Cuando la enfermedad se generaliza y deviene en epidemia, también provoca una oscuridad del alma en la comunidad, atizada por el miedo de ser contagiados, la necesidad de establecer un orden social y el impulso vital para sobrevivir. Entre esas pulsiones primarias, que chocan en un entorno caótico, lo peor de las personas se manifiesta por entero. El paisaje humano que describe Saramago en Ensayo sobre la ceguera es tan desolador como factible. La lucha que plantea la novela sugiere un mundo en donde el temor –al contagio, a lo extraño, al otro– y la pérdida de la visión –de mirar al entorno, al otro y a uno mismo– se apoderan de todos de manera concreta y, aparentemente, irreversible.

Lo que finalmente salva a los sobrevivientes de ese paseo por el infierno es la extraña solidaridad que une a los débiles y a los vulnerables. Es la intuición de que ese mínimo componente de humanidad, que subyace como una luz interna, sirve como nexo para “ver” más allá de la oscuridad. Como ocurre cuando hay un apagón, basta un fosforito para recuperar algo de visión, de seguridad y de entereza ante la penumbra total.

Todavía me recuerdo tendido en mi cama de enfermo, tras terminar la lectura del libro, con una pesada sensación de indefensión. Después del shock llegaron otras novelas, siempre con la constante saramaguiana de una narración sin pausas y de una agudeza irónica que se agradece. No obstante, ningún libro de Saramago genera el duro e imperecedero desasosiego de Ensayo sobre la ceguera, cuyos 20 años de publicación se conmemoraron en 2015.

En pocas obras de la literatura, una situación hipotética puede ser tan real y vigente. La atmósfera de ceguera general aparece más a menudo de lo que pensamos, como en este año, en que la crisis migratoria se convirtió en una “pandemia” en suelo europeo. Solo cuando la foto de un niño muerto en la arena nos hizo abrir los ojos con una expresión de horror, hubo una reacción generalizada para intentar darle solución a un problema que nadie quería ver: los errores geopolíticos de Occidente habían larvado un masivo y desesperado flujo de desplazados que tocaba las puertas de Europa.

Empero, la real politik imperó. Con excepciones como las de Alemania, las medidas de seguridad interna priman por sobre la desgracia de ciudadanos “infectos” de desamparo. Ellos están deambulando en busca de un atisbo de claridad en medio de esas tinieblas que los han tenido entre la vida y la muerte.
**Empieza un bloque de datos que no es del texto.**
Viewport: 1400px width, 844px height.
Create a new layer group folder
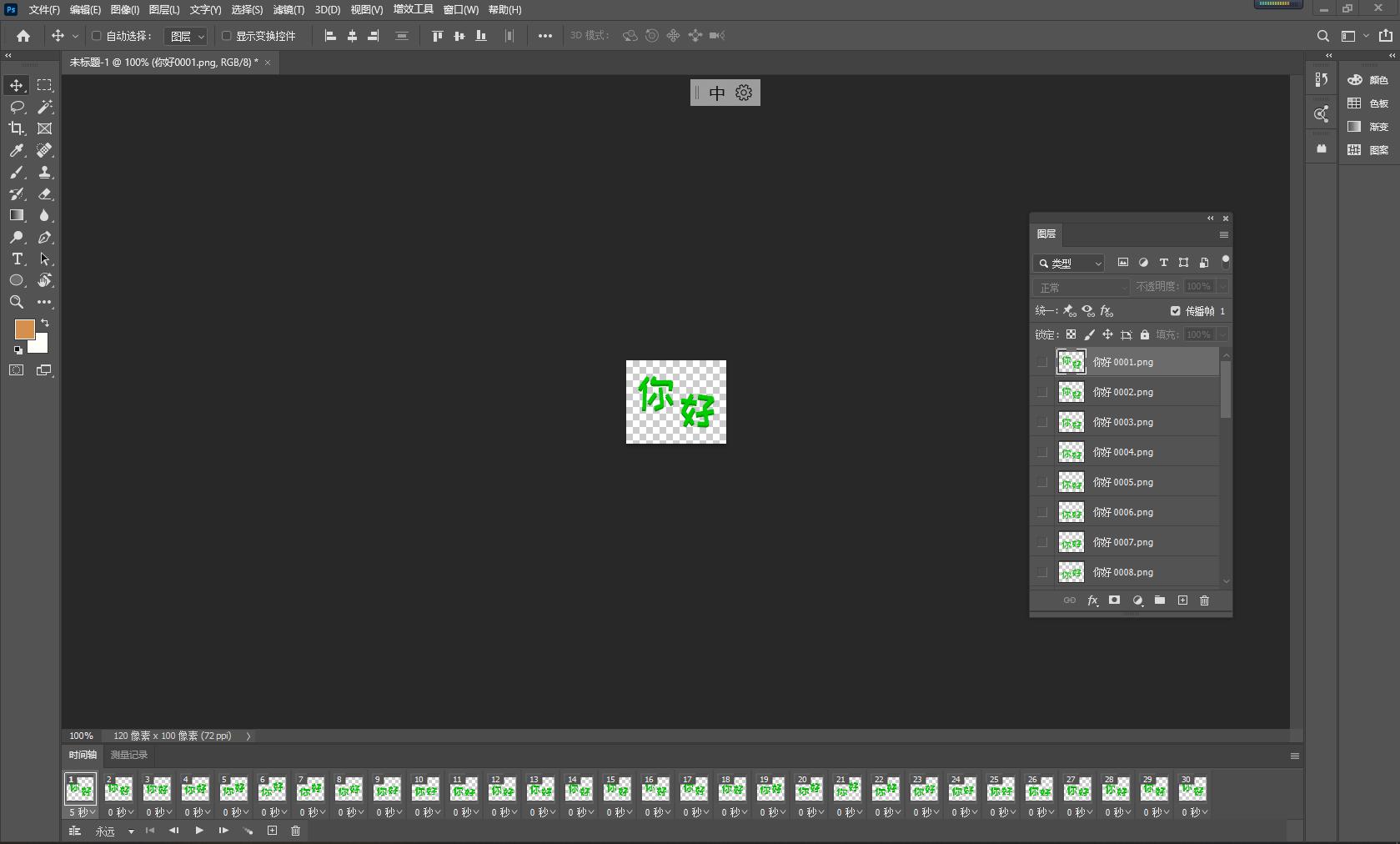coord(1159,600)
Seguro que a esos millones de desplazados, además de la desesperación por sobrevivir, los une el lazo del dolor compartido y la luz de la esperanza de un refugio, que aunque mínimo, pueda ayudarlos a rearmar sus vidas.

Lo concreto es que la pandemia de los desplazados continuará. De vez en cuando se prenden fósforos, que duran lo que un suspiro. Pero nadie se atreve a solucionar el apagón. Al revés: todo indica que las políticas migratorias en la Unión Europea se endurecerán. Las tinieblas de inhumanidad –sobre las que Saramago fabulara hace 20 años– cobran, por desgracia, una horrible vigencia. (O)

De vez en cuando se prenden fósforos, que duran lo que un suspiro. Pero nadie se atreve a solucionar el apagón. Al revés: todo indica que las políticas migratorias en la Unión Europea se endurecerán.